Figure 28 is the polyhedral stereoscan photograph of hollow manganese dioxide of hydro-thermal reaction preparation in 46 hours.
Figure 29 is the stereoscan photograph of the Manganse Dioxide of hydro-thermal reaction preparation in 48 hours.
Figure 30 is the stereoscan photograph of the Manganse Dioxide of hydro-thermal reaction preparation in 60 hours.
Figure 31 is that hydrothermal temperature is the stereoscan photograph of the Manganse Dioxide of 100 ℃ of preparations.

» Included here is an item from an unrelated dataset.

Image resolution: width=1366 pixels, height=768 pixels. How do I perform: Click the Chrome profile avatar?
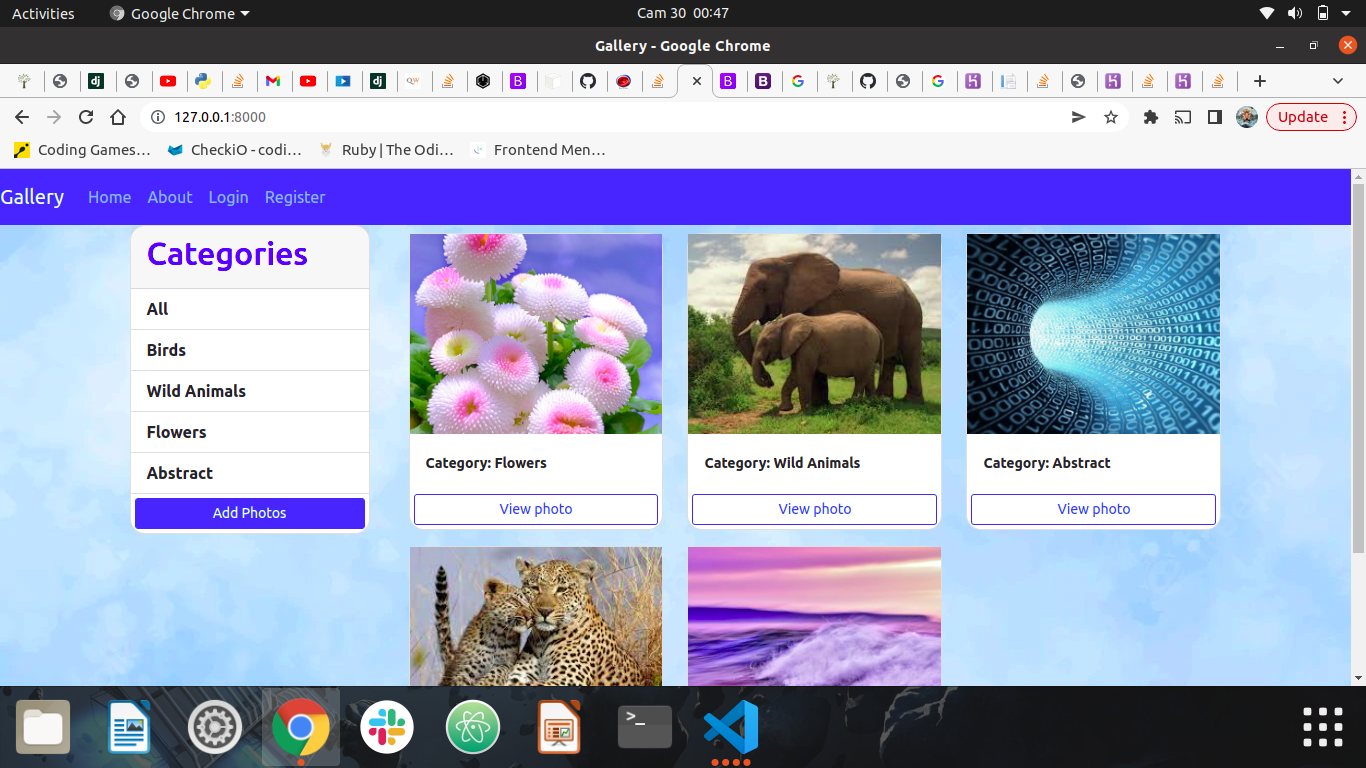pos(1246,116)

Figure 32 is that hydrothermal temperature is the stereoscan photograph of the Manganse Dioxide of 120 ℃ of preparations.
Figure 33 is that hydrothermal temperature is the polyhedral stereoscan photograph of hollow manganese dioxide of 140 ℃ of preparations.
Figure 34 is that hydrothermal temperature is the polyhedral stereoscan photograph of hollow manganese dioxide of 160 ℃ of preparations.
Embodiment
The present invention is described in more detail below in conjunction with drawings and Examples, but the invention is not restricted to these embodiment.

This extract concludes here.